EXERCISE
Each time a line of the listing holds "text", copy that line.

PROVIDED MATERIAL
* * * * * * *

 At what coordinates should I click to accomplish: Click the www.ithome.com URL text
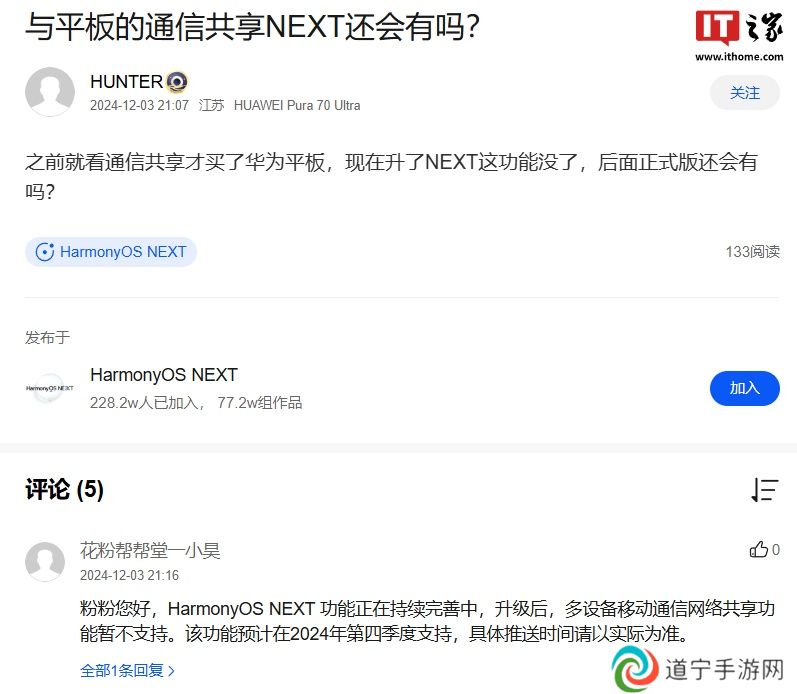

* * * * * * *

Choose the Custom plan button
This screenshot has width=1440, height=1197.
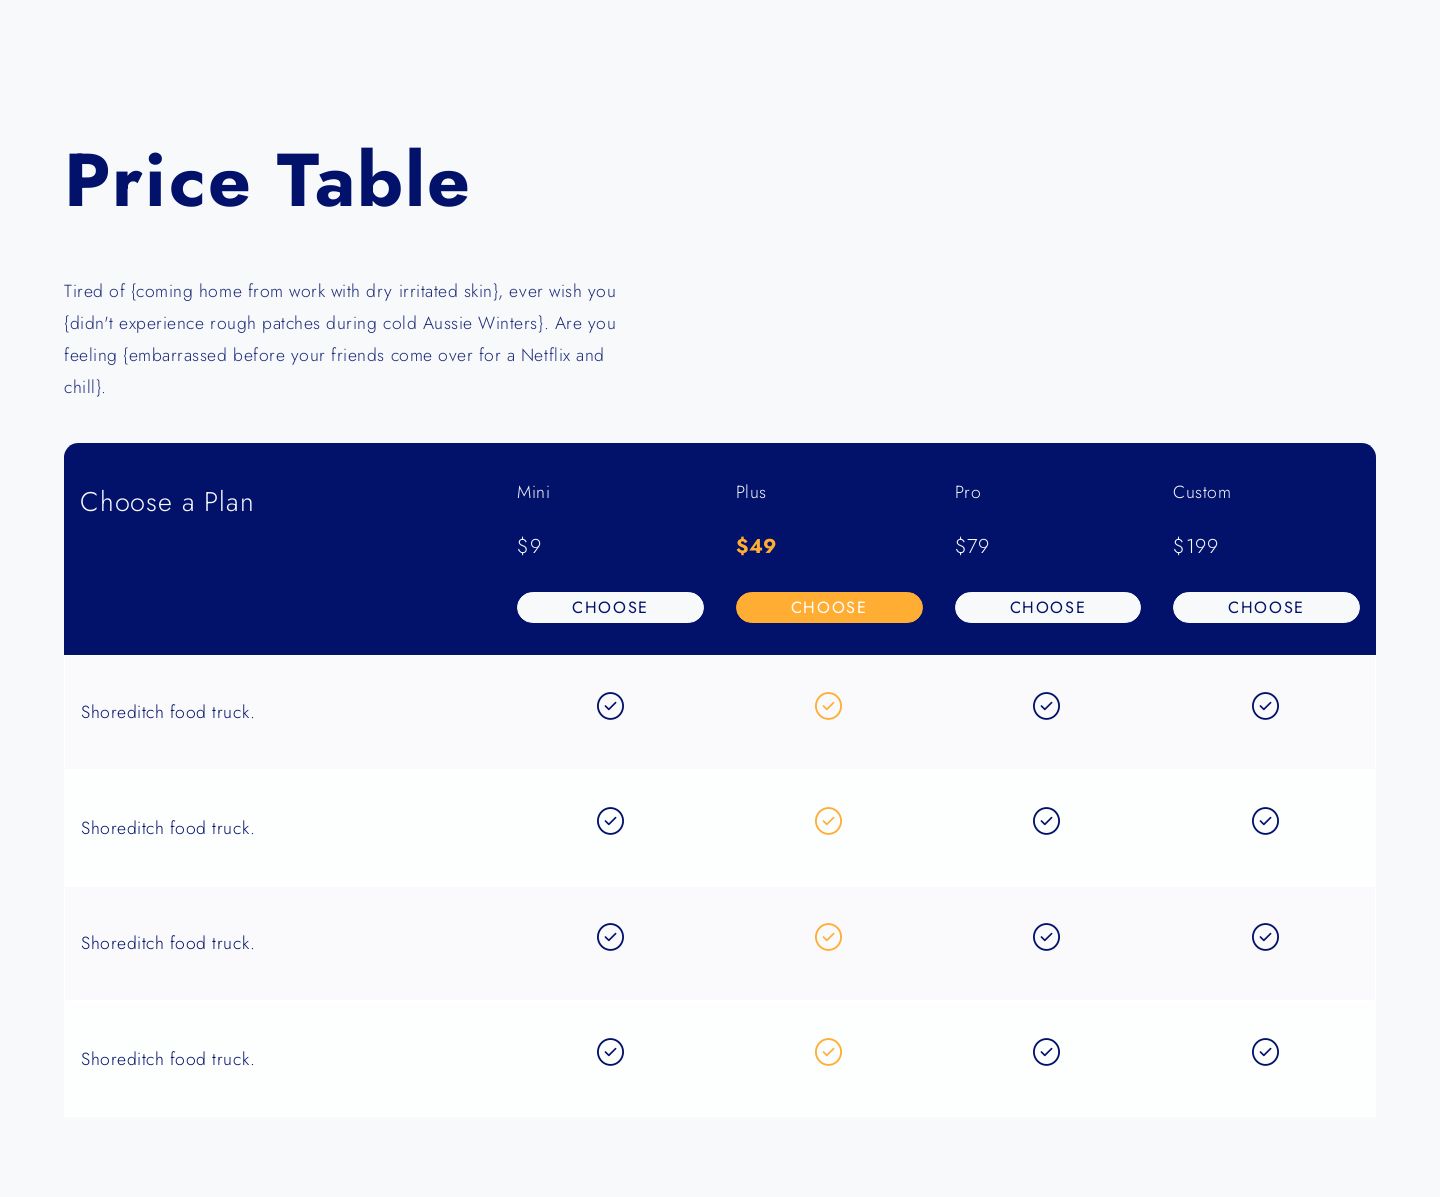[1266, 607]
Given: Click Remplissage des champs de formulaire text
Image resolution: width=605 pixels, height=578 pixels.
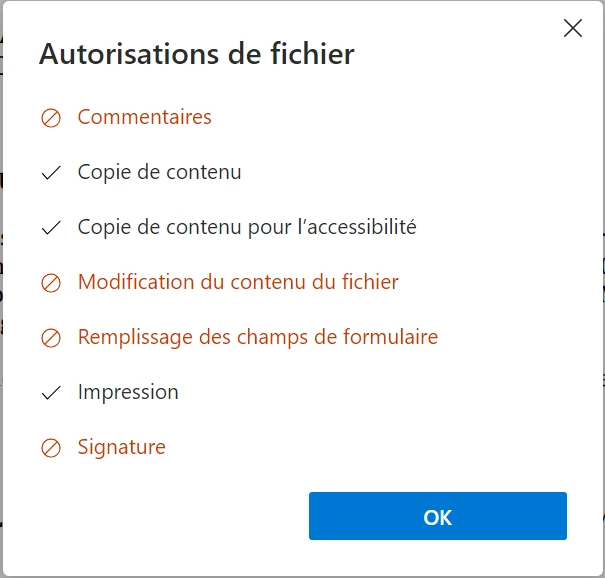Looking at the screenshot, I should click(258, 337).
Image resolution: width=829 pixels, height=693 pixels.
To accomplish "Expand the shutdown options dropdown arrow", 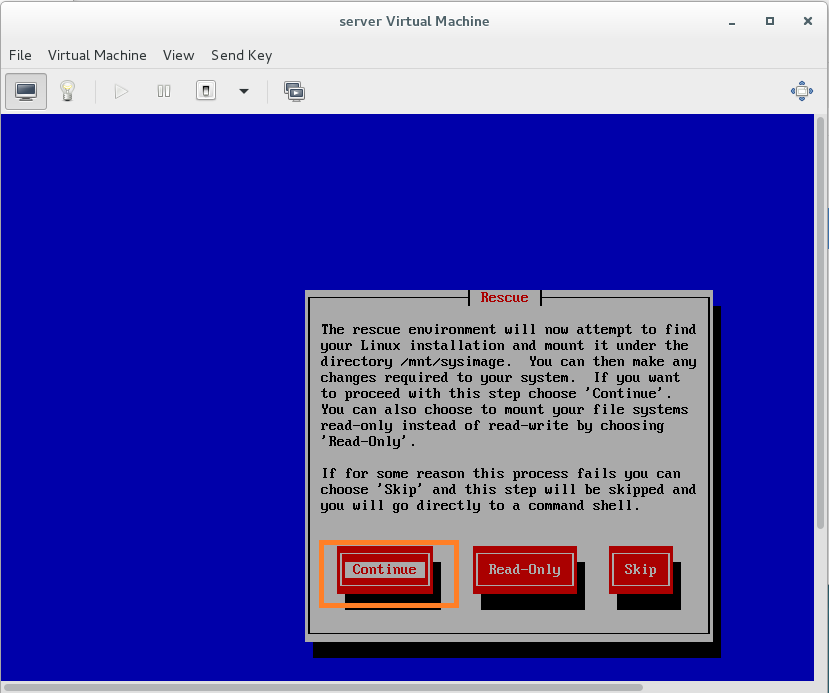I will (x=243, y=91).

* * * * * * *

TASK SOLUTION
 At what coordinates should I click to accomplish: Click the www.ithome.com URL text
Given: Click Remplissage des champs de formulaire text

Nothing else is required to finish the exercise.